(Selected passage Opens)

The Issue
This week I was on call and on Saturday discovered a production issue where several of the orders in our system were stuck in the first microservice within the flow. This typically happens when we fail to enrich an order with the data it needs (product data and customer information) before sending it to the next service that handles picking operations. To assist me, I was using an in-house tool built by another engineer using AI that analyzes application logs in Elastic using AI models. I was then having to manually copy/paste the output from that analysis into Copilot CLI session that was looking at our codebase. I had it create an integration test to capture what we thought was the issue in prod, and verified that the test failed with existing code, but passed after implementing the code fix. The fix was to the reprocessing job that would attempt to reprocess the “stuck” orders.
I had faith that the fix would work, and deployed the hotfix to prod. When the reprocessing job ran, however, the status of the orders remained as “ACCEPTED” (stuck) in the DB of the first service. After some time, I decided to look at the Kafka topic where we publish the orders from this first service along to the pick service, and found that we had indeed been publishing the events every time the reprocessing job ran, even prior to the hotfix. This is when I finally decided to look at the logs for the pick service, and found that the consumer had been throwing duplicate key violation errors when trying to insert into the DB. When this happens, we never publish the READY_TO_PICK events back to the first service, and that DB will show the orders remaining in ACCEPTED status.
Going back to using the AI log analysis tool, I was able to have it quickly extract all the primary key values from the error messages into a CSV so I could then manually research them in the DB and make the correct adjustments to resolve the issue.

(Selected passage Closes)
(Information given Opens)

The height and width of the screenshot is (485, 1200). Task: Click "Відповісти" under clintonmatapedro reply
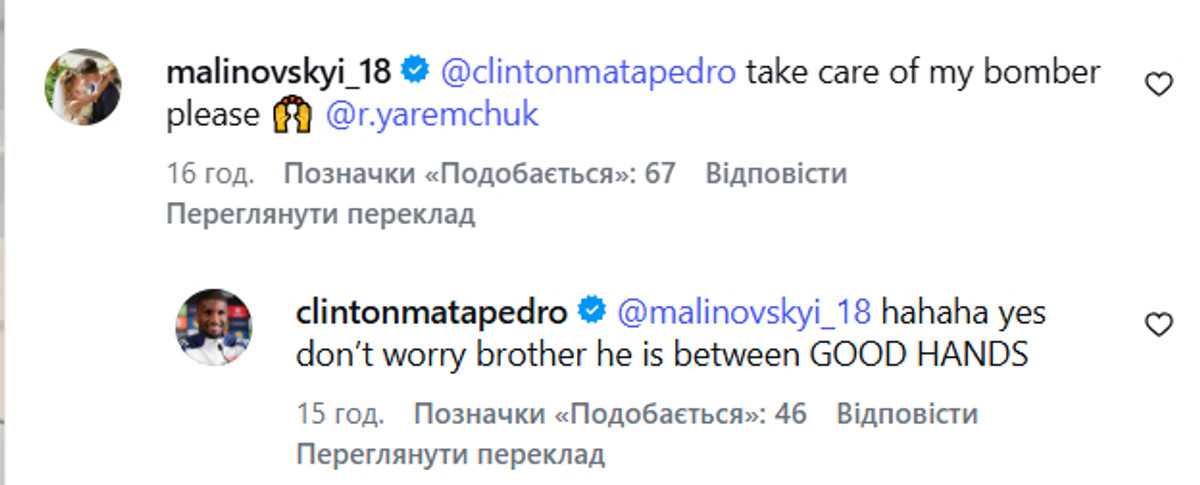point(907,414)
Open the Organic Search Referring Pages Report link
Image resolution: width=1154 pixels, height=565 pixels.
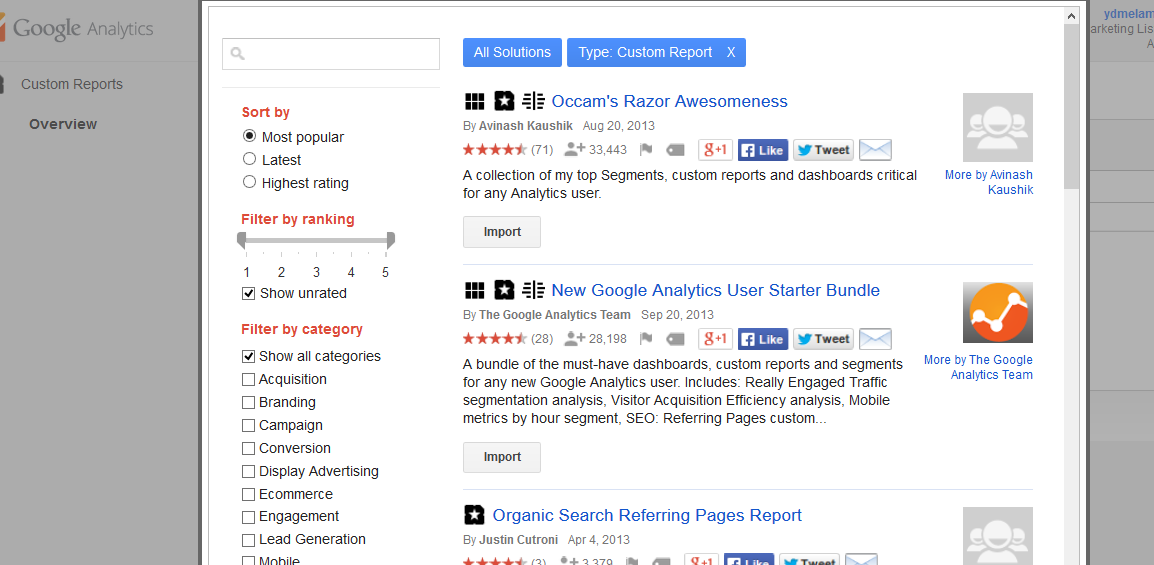coord(647,515)
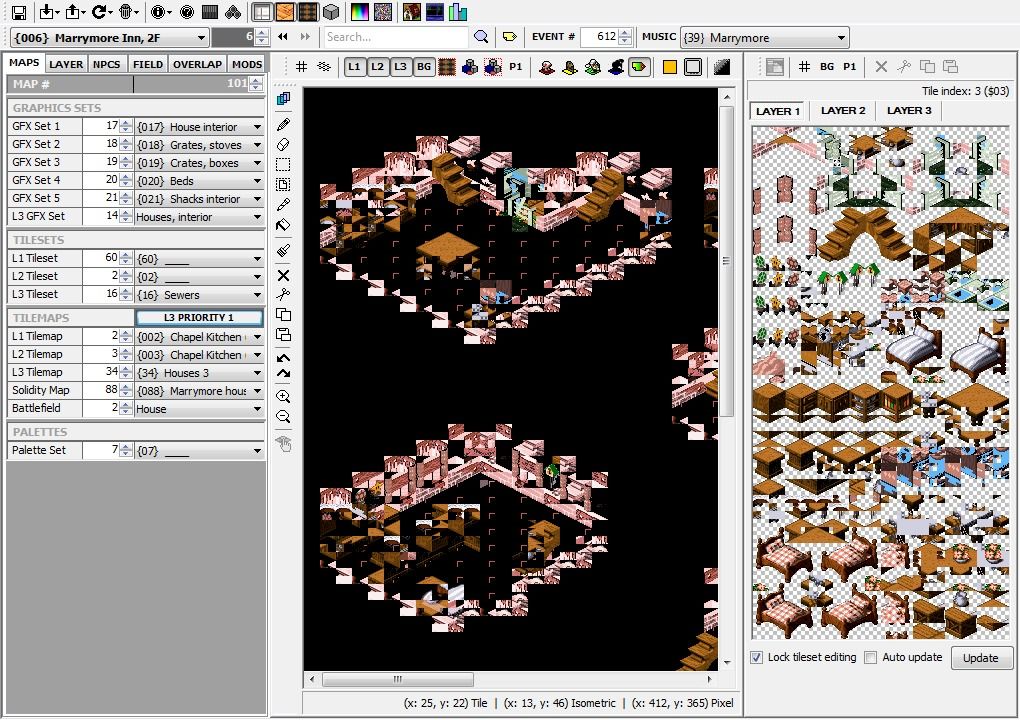Enable the Auto update checkbox
Viewport: 1020px width, 720px height.
[871, 657]
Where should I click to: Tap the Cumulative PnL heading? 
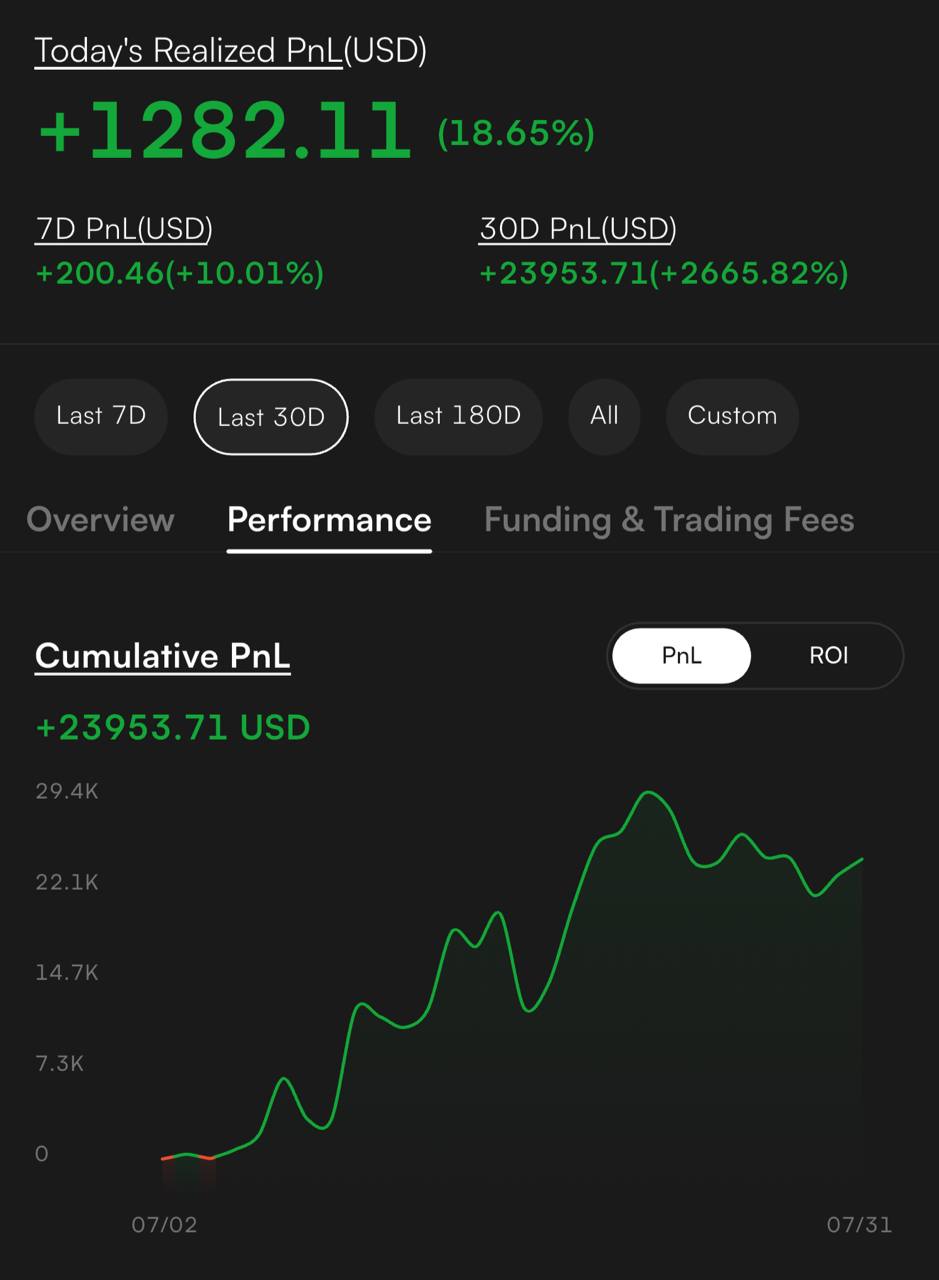[163, 656]
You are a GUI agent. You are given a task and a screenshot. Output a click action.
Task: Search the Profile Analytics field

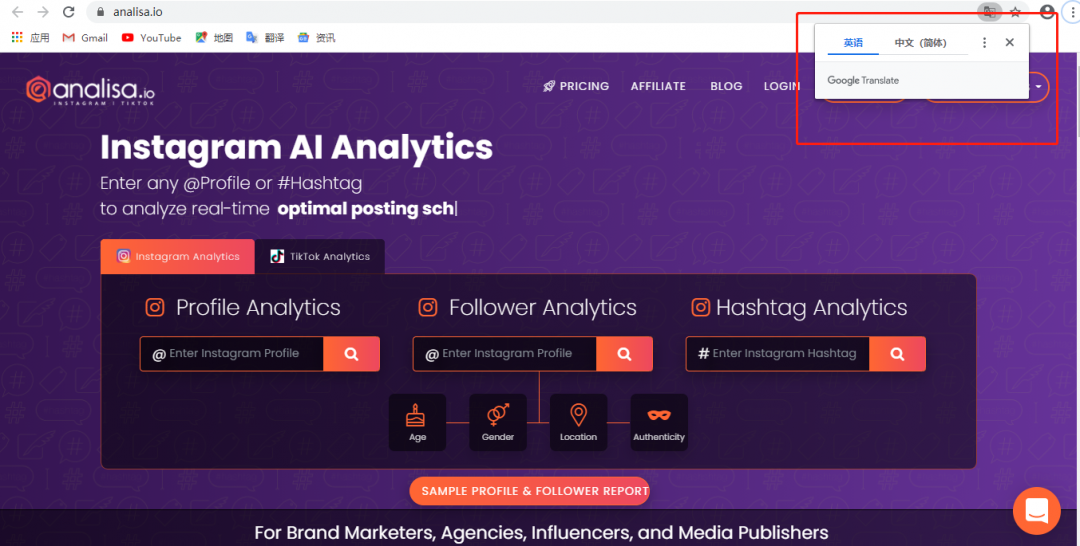tap(351, 354)
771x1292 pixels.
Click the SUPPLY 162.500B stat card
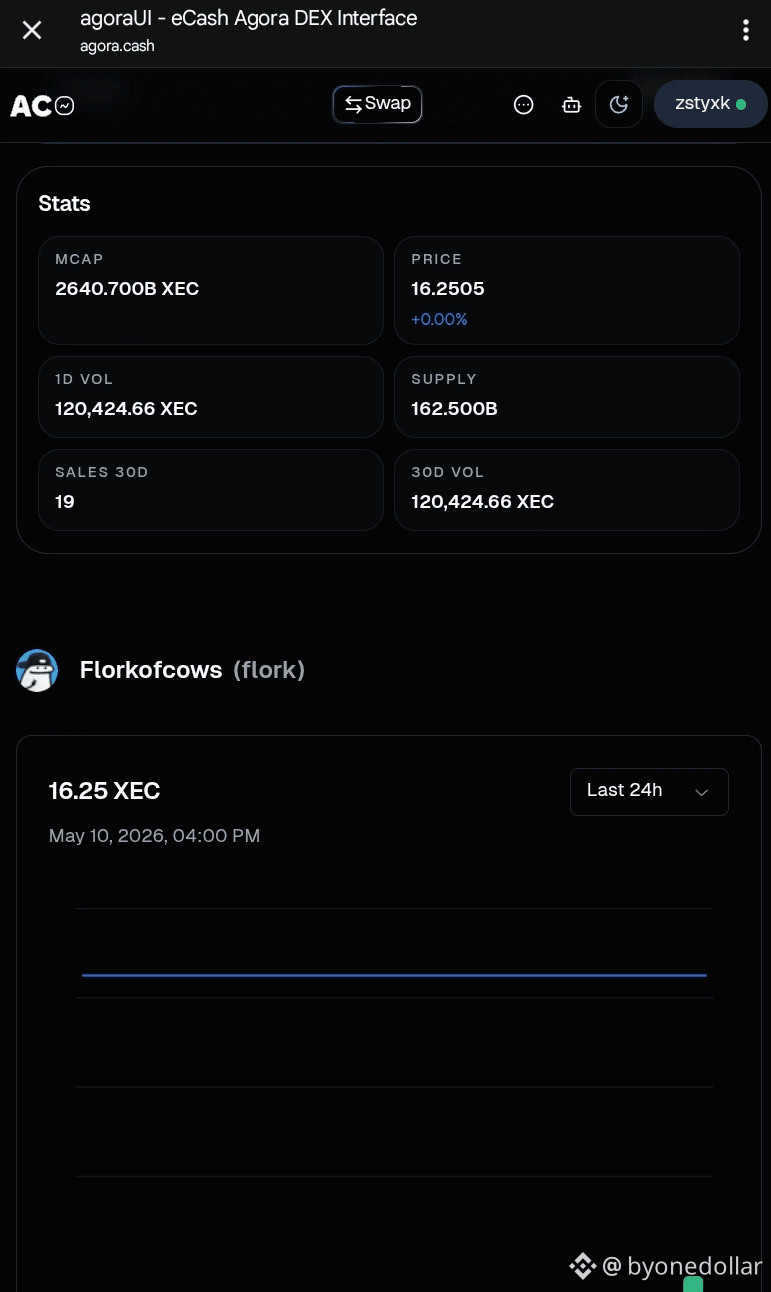pyautogui.click(x=567, y=397)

(Information given Closes)

Problems and tasks:
A) In the account of the stuck-orders production issue, copy the passage between "I had faith" and "in ACCEPTED status.", inclusive.
B) According to the account of the stuck-orders production issue, what errors was the pick service's consumer throwing when it tried to insert into the database?
C) Continue the account of the stuck-orders production issue from the point where it ends.

Responses per task:
A)
I had faith that the fix would work, and deployed the hotfix to prod. When the reprocessing job ran, however, the status of the orders remained as “ACCEPTED” (stuck) in the DB of the first service. After some time, I decided to look at the Kafka topic where we publish the orders from this first service along to the pick service, and found that we had indeed been publishing the events every time the reprocessing job ran, even prior to the hotfix. This is when I finally decided to look at the logs for the pick service, and found that the consumer had been throwing duplicate key violation errors when trying to insert into the DB. When this happens, we never publish the READY_TO_PICK events back to the first service, and that DB will show the orders remaining in ACCEPTED status.

B) Duplicate key violation errors.

C)
Lessons Learned
As with any microservices architecture, it’s crucial to never get tunnel vision when triaging an issue. Now with the use of AI, it’s tempting to just point it to the first error messages you see and have it research and implement a fix.
Opportunities for deeper AI use:
- Have the log analysis tool be able to tie directly into our codebase for more powerful root cause analysis, and total bug resolution in the code
- Start using the Kafka MCP server that I created a few weeks ago to help out with issue triage. This needs more testing/enhancement to make sure it won’t use too many tokens when consuming messages
- Figure out the best way to allow Copilot to query the DBs during issue triage
- The biggest opportunity of improvement is figuring out how to use Copilot to tie all of this together during production issue analysis. It should be able to look at the logs of all microservices in our system, all of their DBs, and all of the Kafka topics. On top of that, if it’s able to look at the codebases of all these services, it should then be able to properly determine root cause and suggest a fix.